» **WHAT TO PRODUCE**
Which lines come from the start of the records through the line that holds "Enable automatically handle"? Write them out word for word.

*** Opening of GIVEN RECORDS ***

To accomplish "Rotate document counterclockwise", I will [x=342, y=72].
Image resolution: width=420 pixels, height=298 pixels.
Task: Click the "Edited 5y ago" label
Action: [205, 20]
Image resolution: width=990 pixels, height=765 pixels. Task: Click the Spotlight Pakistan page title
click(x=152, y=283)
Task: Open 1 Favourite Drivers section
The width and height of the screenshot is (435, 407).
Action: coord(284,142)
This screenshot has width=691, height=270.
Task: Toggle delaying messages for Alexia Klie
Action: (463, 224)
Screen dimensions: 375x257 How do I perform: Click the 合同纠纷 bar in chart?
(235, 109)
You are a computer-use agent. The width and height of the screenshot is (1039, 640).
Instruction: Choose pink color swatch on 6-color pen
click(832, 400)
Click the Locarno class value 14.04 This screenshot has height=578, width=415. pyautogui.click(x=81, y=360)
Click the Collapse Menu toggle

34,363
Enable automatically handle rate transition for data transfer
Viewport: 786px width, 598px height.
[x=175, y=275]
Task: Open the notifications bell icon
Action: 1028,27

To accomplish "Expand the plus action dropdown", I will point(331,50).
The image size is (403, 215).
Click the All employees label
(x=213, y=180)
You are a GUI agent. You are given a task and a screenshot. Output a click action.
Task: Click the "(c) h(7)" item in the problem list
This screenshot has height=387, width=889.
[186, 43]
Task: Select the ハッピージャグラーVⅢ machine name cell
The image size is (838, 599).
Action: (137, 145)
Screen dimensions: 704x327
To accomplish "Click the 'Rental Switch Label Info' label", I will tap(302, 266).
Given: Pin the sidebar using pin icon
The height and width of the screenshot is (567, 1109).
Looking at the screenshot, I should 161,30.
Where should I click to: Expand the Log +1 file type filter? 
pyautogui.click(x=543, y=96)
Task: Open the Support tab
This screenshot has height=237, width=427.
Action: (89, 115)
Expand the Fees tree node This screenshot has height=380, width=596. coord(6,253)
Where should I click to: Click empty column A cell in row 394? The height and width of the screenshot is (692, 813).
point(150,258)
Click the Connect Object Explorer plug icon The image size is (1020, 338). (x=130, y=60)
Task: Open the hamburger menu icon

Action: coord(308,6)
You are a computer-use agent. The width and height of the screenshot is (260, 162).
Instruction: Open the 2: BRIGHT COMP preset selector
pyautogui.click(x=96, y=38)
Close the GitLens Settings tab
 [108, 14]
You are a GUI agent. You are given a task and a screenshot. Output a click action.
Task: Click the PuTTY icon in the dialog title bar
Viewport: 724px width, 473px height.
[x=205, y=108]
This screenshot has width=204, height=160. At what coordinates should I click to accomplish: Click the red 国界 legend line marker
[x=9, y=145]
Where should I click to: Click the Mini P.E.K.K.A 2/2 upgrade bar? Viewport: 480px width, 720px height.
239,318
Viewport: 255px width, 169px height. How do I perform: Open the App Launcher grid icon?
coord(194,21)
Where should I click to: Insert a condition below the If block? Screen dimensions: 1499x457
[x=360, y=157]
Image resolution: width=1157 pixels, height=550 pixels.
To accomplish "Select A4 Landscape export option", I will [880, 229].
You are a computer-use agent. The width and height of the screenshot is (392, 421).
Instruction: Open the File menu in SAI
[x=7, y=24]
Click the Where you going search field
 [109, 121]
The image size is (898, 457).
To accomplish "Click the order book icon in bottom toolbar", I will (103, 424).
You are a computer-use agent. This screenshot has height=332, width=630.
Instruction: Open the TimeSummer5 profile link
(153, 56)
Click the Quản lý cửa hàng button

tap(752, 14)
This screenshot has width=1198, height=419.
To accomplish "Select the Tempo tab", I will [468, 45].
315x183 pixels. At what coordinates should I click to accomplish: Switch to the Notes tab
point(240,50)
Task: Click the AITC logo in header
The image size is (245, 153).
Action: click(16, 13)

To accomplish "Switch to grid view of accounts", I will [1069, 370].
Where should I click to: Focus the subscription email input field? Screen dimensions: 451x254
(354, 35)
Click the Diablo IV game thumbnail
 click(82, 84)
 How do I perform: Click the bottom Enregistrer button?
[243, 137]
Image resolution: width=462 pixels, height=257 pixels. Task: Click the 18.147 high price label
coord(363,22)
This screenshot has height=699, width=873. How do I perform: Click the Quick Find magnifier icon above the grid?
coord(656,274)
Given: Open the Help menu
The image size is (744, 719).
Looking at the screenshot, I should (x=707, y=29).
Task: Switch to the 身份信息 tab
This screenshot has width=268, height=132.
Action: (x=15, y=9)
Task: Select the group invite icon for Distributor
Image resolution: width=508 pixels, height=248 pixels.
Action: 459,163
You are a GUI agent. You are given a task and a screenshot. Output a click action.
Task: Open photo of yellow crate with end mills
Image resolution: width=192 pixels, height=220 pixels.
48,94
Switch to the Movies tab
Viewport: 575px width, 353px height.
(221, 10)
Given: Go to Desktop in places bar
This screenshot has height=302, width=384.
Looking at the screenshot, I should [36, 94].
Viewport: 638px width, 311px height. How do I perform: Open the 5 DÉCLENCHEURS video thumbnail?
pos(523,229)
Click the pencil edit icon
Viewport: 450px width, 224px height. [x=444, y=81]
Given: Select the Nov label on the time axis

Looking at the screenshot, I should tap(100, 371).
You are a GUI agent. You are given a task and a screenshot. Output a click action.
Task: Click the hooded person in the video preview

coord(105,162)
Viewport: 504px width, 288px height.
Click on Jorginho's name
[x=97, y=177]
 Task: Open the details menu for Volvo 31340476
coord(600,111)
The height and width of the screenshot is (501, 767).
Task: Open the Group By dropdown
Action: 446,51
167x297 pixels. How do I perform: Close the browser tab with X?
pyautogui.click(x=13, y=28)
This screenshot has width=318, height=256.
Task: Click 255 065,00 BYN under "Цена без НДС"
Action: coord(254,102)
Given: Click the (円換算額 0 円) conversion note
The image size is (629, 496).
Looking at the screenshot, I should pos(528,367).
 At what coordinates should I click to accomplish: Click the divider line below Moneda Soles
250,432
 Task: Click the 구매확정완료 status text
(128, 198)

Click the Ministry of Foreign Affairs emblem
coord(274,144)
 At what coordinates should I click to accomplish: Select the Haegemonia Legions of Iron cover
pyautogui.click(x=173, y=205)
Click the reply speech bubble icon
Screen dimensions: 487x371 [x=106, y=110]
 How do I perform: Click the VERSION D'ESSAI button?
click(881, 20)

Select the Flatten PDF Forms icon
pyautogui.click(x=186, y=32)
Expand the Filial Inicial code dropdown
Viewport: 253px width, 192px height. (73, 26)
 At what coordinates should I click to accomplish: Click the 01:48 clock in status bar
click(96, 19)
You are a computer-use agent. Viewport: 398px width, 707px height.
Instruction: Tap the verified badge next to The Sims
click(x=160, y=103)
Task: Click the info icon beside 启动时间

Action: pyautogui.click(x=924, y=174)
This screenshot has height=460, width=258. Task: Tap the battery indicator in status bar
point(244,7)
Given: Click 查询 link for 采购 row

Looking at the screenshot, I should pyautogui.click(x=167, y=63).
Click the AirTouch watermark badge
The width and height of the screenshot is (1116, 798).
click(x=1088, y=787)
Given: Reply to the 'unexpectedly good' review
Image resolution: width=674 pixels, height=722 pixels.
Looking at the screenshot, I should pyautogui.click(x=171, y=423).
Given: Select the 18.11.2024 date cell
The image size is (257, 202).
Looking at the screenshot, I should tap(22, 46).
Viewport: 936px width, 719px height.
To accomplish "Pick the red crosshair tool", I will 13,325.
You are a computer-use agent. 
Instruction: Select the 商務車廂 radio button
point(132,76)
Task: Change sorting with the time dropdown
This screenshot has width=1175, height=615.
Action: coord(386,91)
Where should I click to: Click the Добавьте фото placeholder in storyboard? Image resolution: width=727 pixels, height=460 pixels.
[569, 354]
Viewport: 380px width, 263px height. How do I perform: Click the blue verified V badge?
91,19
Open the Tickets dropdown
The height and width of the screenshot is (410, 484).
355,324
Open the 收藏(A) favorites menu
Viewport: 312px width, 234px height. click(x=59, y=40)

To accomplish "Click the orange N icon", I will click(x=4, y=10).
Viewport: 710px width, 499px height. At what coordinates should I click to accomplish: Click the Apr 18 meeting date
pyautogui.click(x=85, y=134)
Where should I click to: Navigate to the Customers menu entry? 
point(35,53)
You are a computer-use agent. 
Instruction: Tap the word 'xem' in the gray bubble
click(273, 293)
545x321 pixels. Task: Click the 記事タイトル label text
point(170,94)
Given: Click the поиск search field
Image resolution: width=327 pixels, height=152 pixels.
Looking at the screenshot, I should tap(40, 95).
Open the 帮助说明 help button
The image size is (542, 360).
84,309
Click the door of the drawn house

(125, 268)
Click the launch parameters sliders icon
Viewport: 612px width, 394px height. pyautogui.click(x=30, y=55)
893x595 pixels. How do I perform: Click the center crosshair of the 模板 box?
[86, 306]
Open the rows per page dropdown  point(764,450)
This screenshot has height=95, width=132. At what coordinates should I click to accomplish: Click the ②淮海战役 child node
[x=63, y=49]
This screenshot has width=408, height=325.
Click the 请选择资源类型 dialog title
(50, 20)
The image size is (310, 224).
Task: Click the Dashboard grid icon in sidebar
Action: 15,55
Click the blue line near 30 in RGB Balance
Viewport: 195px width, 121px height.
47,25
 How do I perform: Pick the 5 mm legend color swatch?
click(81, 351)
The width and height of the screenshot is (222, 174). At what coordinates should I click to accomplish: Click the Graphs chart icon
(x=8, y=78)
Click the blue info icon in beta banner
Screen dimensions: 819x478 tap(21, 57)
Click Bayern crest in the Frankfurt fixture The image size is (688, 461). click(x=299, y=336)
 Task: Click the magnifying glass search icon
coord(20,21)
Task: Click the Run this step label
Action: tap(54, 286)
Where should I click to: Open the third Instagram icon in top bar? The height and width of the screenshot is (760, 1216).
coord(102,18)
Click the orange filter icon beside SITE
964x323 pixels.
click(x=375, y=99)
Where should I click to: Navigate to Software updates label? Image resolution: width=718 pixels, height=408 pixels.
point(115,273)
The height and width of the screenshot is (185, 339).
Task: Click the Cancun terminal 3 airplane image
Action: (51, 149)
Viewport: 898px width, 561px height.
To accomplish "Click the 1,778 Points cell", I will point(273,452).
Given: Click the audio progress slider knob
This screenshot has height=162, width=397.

*** Close of GIVEN RECORDS ***

» **RESULT FOR THIS EXERCISE**
To accomplish "Rotate document counterclockwise", I will [x=342, y=72].
Image resolution: width=420 pixels, height=298 pixels.
Task: Click the "Edited 5y ago" label
Action: [205, 20]
Image resolution: width=990 pixels, height=765 pixels. Task: Click the Spotlight Pakistan page title
click(x=152, y=283)
Task: Open 1 Favourite Drivers section
The width and height of the screenshot is (435, 407).
Action: coord(284,142)
This screenshot has width=691, height=270.
Task: Toggle delaying messages for Alexia Klie
Action: (463, 224)
Screen dimensions: 375x257 How do I perform: Click the 合同纠纷 bar in chart?
(235, 109)
You are a computer-use agent. The width and height of the screenshot is (1039, 640).
Instruction: Choose pink color swatch on 6-color pen
click(832, 400)
Click the Locarno class value 14.04 This screenshot has height=578, width=415. pyautogui.click(x=81, y=360)
Click the Collapse Menu toggle

34,363
Enable automatically handle rate transition for data transfer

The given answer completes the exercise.